## INSTRUCTIONS FOR THE TASK
Each line from the one holding "Task: Select the Log Out sidebar text" to the last line of the listing must be set down exactly. No pictures are to be included.

## RECORDS FOR THIS TASK
[Start of Attachment]
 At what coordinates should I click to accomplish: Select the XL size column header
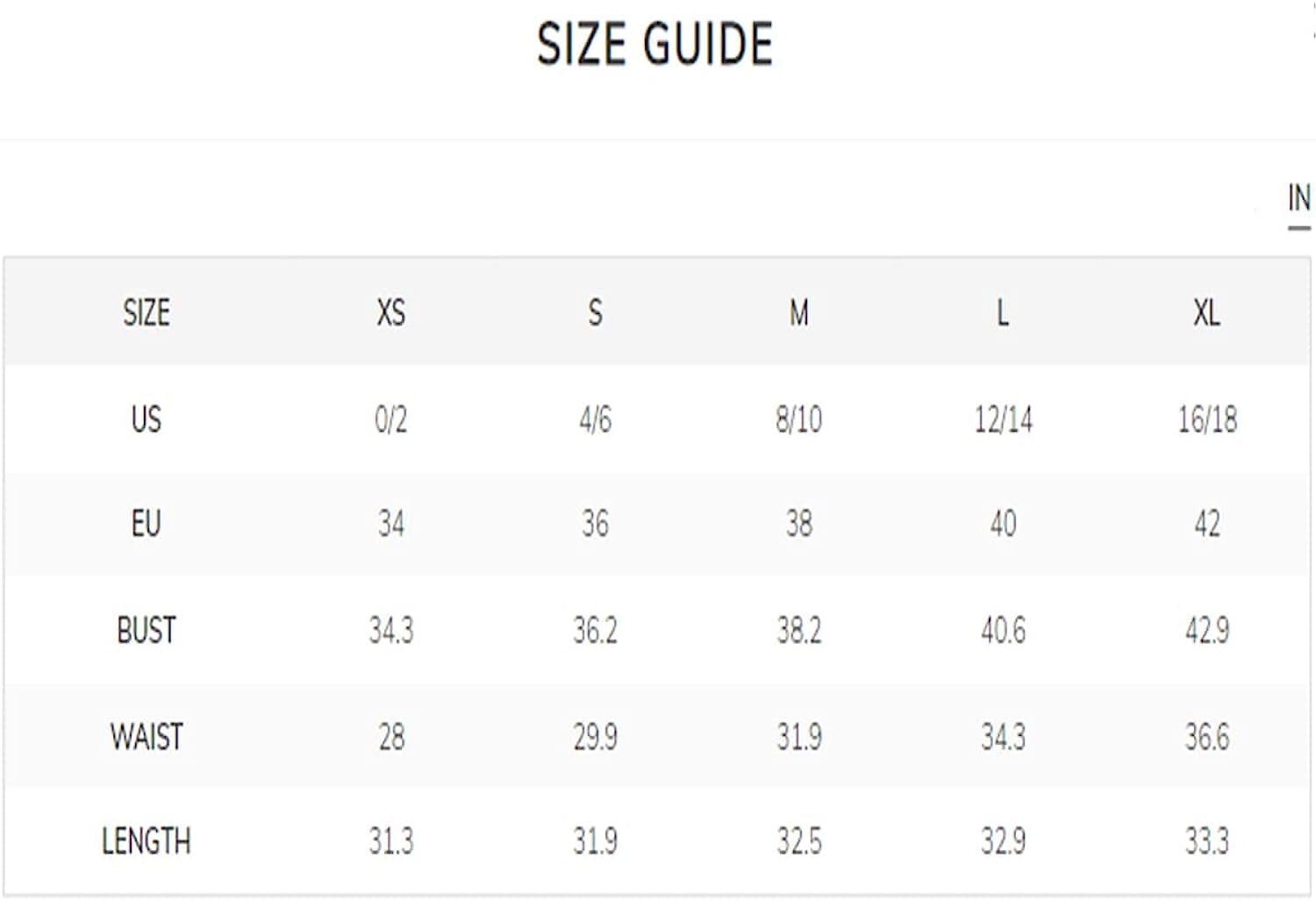pyautogui.click(x=1206, y=312)
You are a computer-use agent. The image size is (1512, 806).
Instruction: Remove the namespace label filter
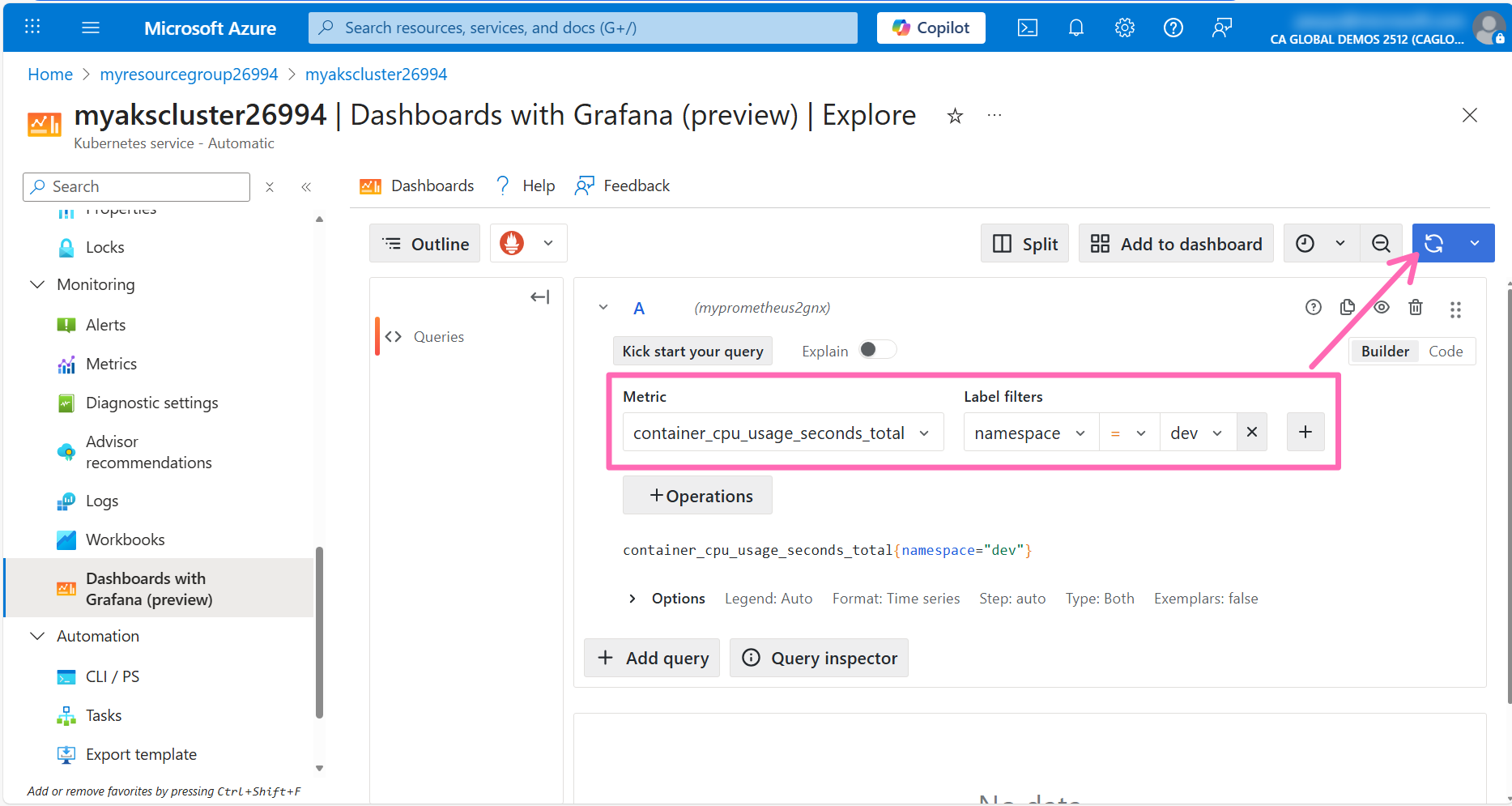coord(1251,433)
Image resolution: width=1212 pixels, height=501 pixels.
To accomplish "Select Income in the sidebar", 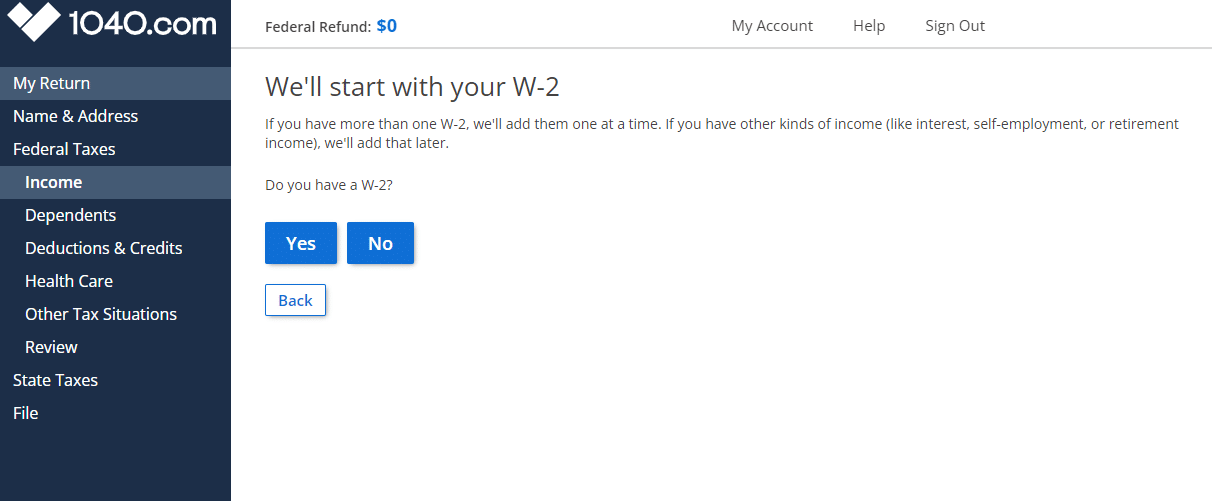I will tap(53, 182).
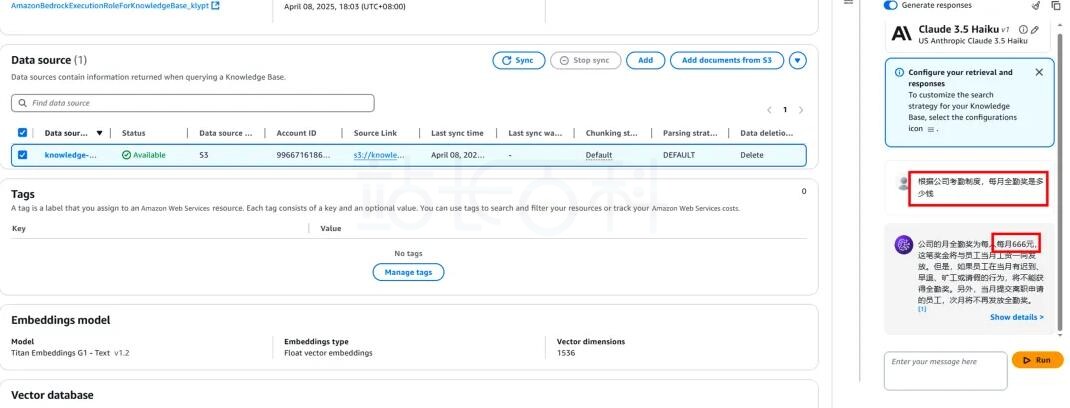Dismiss the Configure your retrieval notice
The width and height of the screenshot is (1070, 408).
[1038, 72]
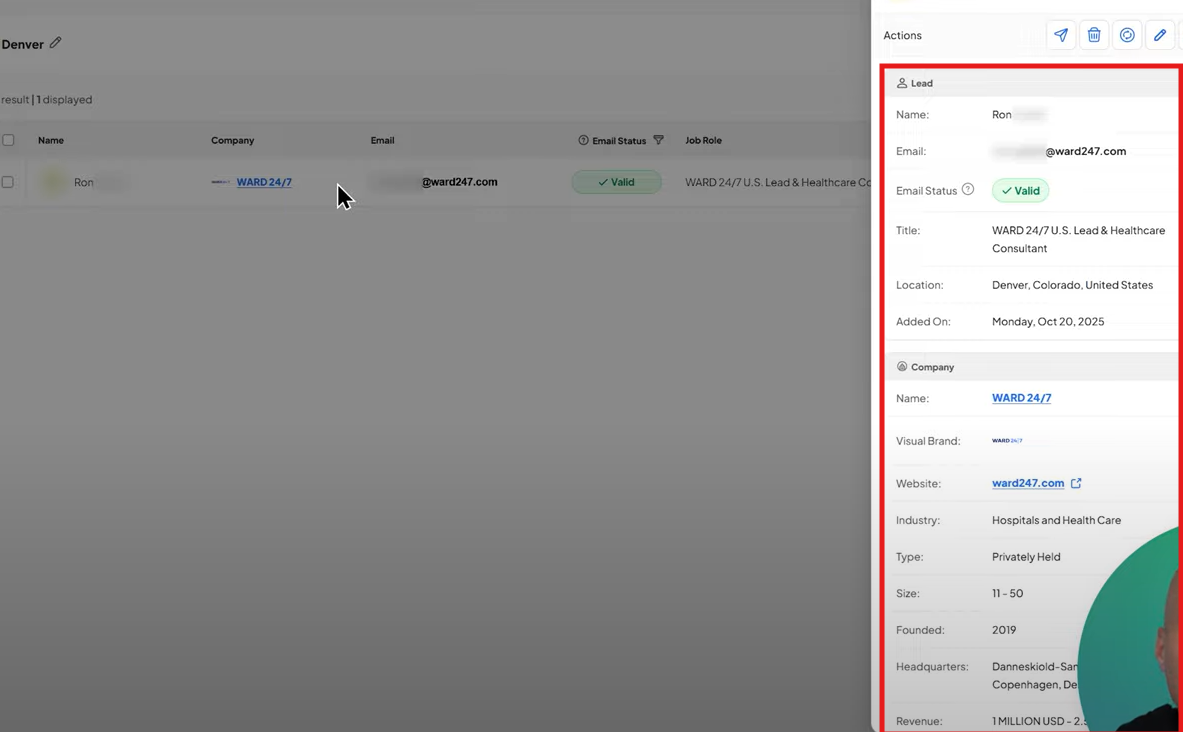The image size is (1183, 732).
Task: Open the Email Status filter funnel icon
Action: pyautogui.click(x=658, y=140)
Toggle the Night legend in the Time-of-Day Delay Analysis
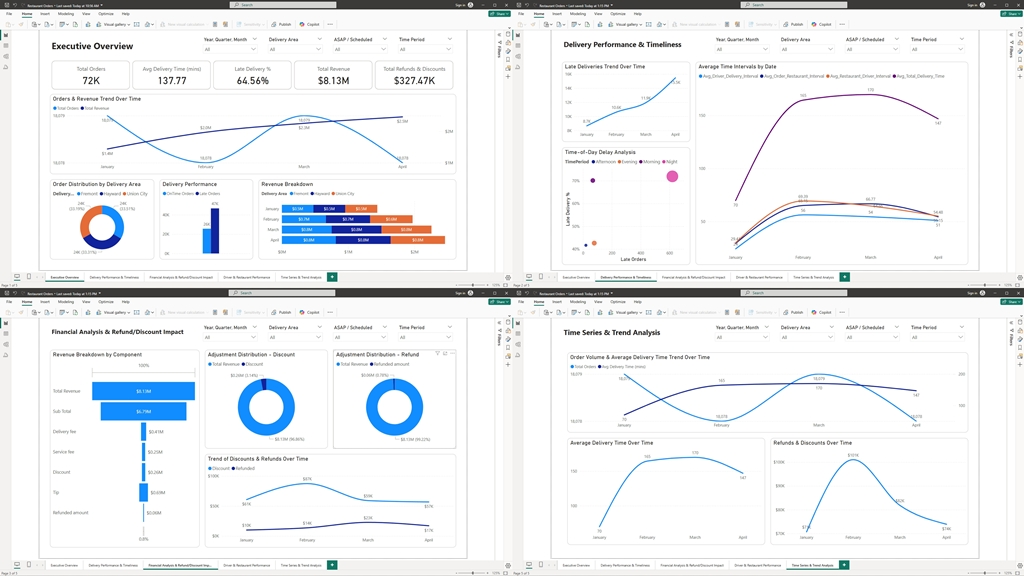Screen dimensions: 1024x576 669,161
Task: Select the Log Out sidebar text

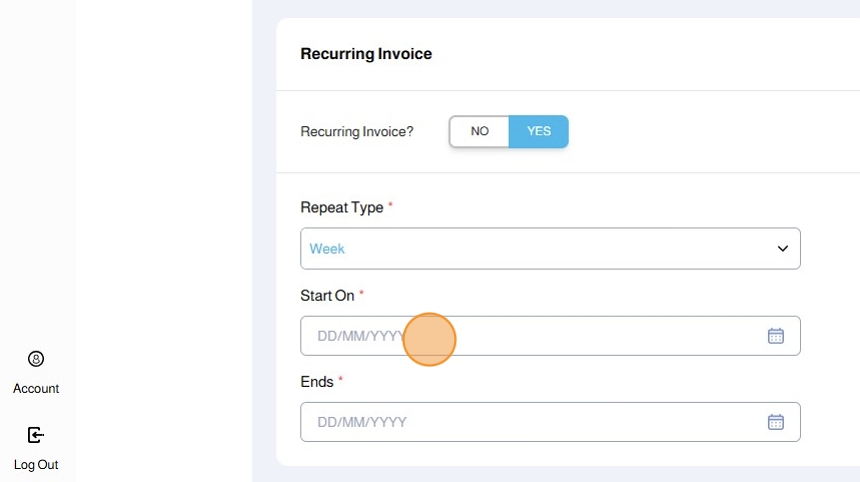Action: pyautogui.click(x=36, y=465)
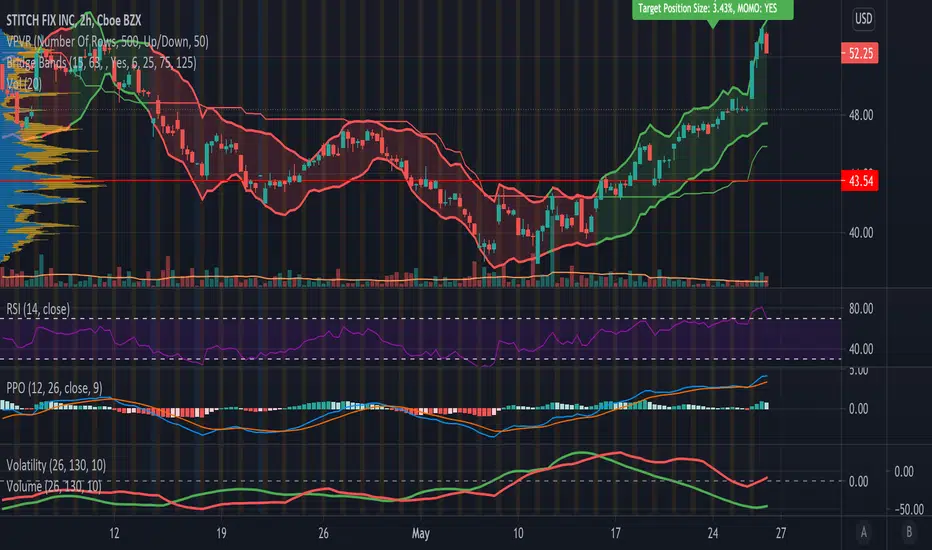Viewport: 932px width, 550px height.
Task: Click the red 43.54 price level label
Action: point(864,181)
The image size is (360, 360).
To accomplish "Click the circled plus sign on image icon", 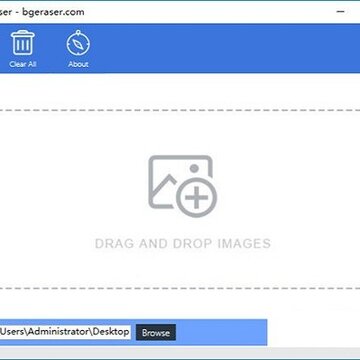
[End of Attachment]
## TASK SOLUTION
Task: Select the Log Out sidebar text

Action: pyautogui.click(x=36, y=465)
Viewport: 932px width, 550px height.
Task: Click the red 43.54 price level label
Action: point(864,181)
The image size is (360, 360).
To accomplish "Click the circled plus sign on image icon", 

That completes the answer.